Global war deaths have been substantially underestimated

June 20, 2008

[B]Research paper: 50 years of violent war deaths from Vietnam to Bosnia[/B]
Globally, war has killed three times more people than previously estimated, and there is no evidence to support claims of a recent decline in war deaths, concludes a study published on BMJ.com.

Current survey-based techniques used to estimate violent war deaths have been criticised for their potential biases and inaccuracies. For instance, surveys estimating war mortality on the basis of household deaths, such as those recently done in Iraq, were alleged to be statistically invalid, and to incorporate politically motivated over-reporting of deaths.

But the alternative technique used during most ongoing conflicts including Iraq—passive data collection from eyewitnesses and media reports—is also subject to major biases, including the fact that high levels of war deaths occur in dangerous areas where eyewitnesses are least likely to go.

To overcome some of these biases, Ziad Obermeyer and colleagues from the Institute for Health Metrics and Evaluation in Seattle, designed a new method of estimating violent war related deaths using data on the siblings of respondents in large household surveys conducted in peacetime.

According to the researchers, by comparing passive surveillance data of violent war deaths (mainly from eyewitnesses and the media) in 13 countries over the past 50 years, to peacetime data collected after conflicts in the UN's World Health Surveys, they were able to provide more accurate data on war deaths. For example, say the researchers, the new technique avoids the constraints imposed by active combat, and using siblings' histories rather than household deaths, reduces double counting and exaggeration of deaths.

They estimate that 5.4 million deaths occurred as a result of war in the 13 countries studied between 1955 and 2002, from 7000 in the Democratic Republic of Congo to 3.8 million in Vietnam.

The researchers point out that these estimates are on average three times higher than those obtained from previous reports. For example, they estimate that 378 000 people died a violent death as result of war each year between 1985 and 1994, compared to previous estimates of 137 000 people during this time.

The largest differences, they say, were in Bangladesh where, during the conflict for its independence, they estimate there were 269 000 violent war deaths, compared to previous estimates of 58 000. And in Zimbabwe where they estimated 130 000 deaths, compared to previous estimates of 28 000.

Importantly, say the authors, these new data do not support the prevailing view that war deaths are declining and have been since the mid-twentieth century, or that recent wars have killed relatively few people thanks to technological and strategic innovations designed to minimise civilian deaths. In light of the substantial differences in estimates, conclude the authors, these claims need to be re-evaluated.

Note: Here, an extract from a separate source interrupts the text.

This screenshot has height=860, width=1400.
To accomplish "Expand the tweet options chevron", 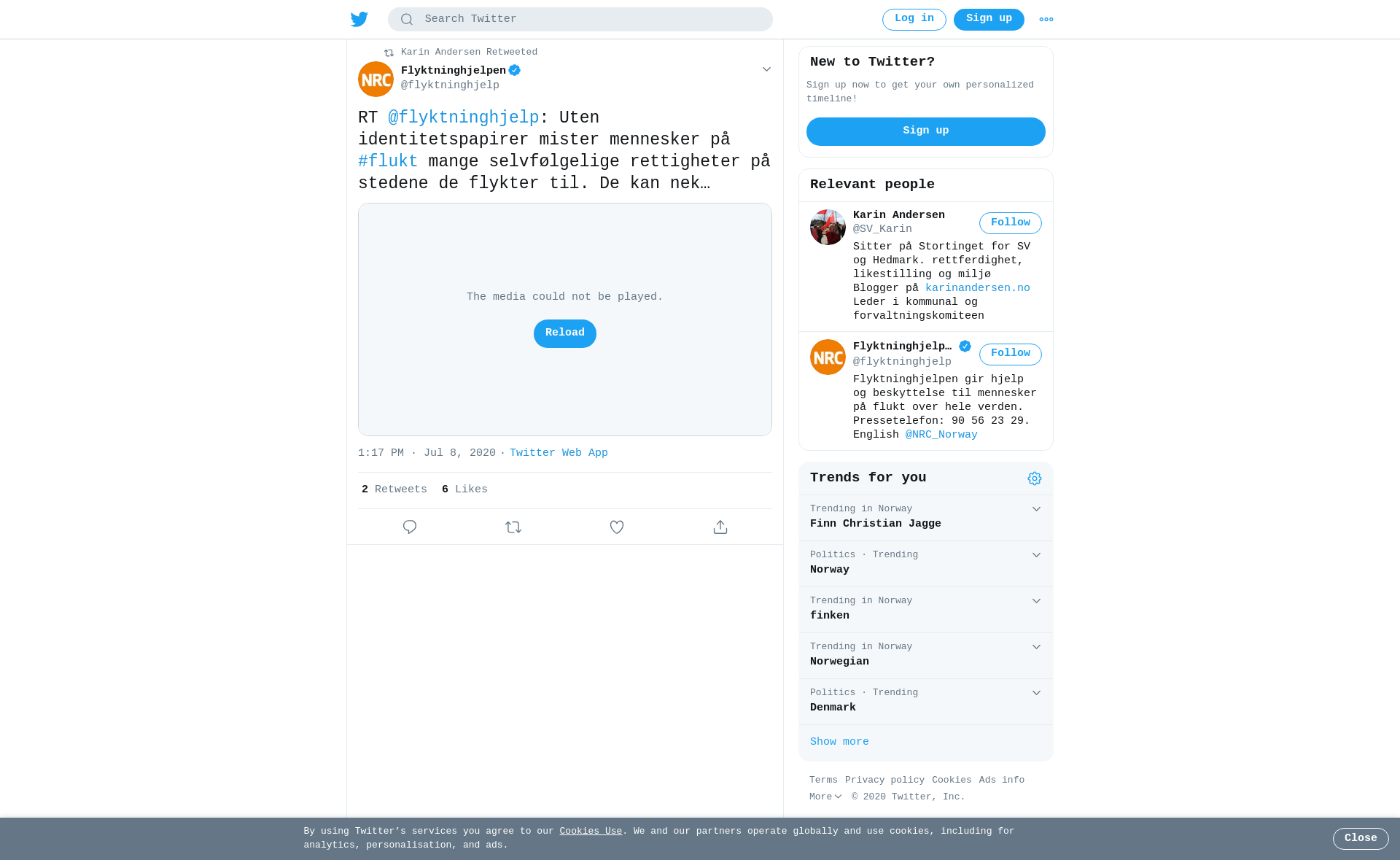I will tap(766, 69).
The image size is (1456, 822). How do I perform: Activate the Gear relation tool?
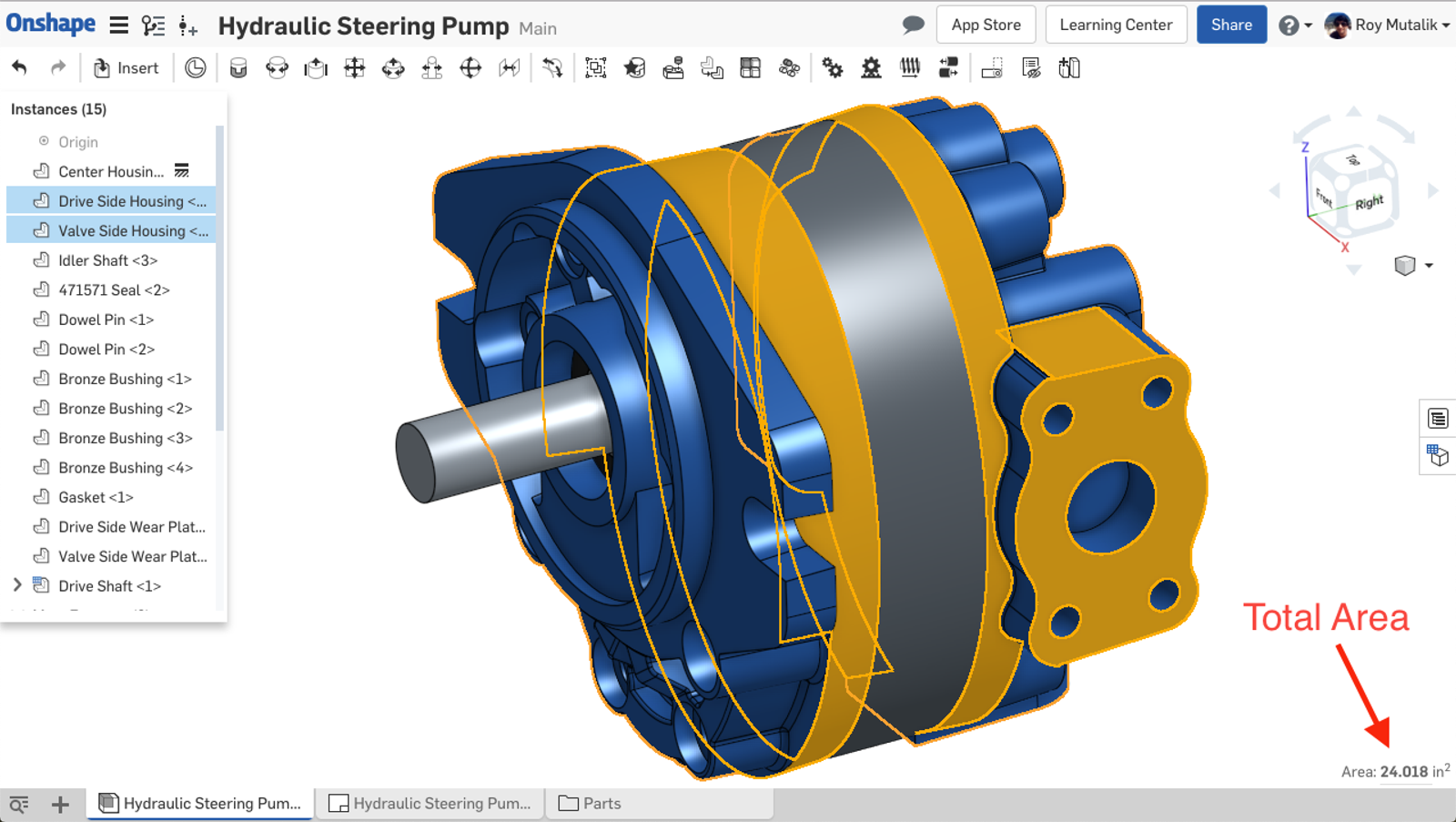(833, 68)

Even these figures are still likely to underestimate the importance of conflict as a cause of death because they only address violent deaths, cautions Professor Richard Garfield from Columbia University in an accompanying editorial. "In the poorest countries, where most conflicts now occur, a rise in deaths from infectious diseases often dwarf the number of violent deaths during a conflict".

Garfield argues that the "promising method" pioneered by Obermeyer and colleagues will force us to re-evaluate our assumptions about these deaths "The importance of war as a public health problem and a social problem makes this imperative", he concludes.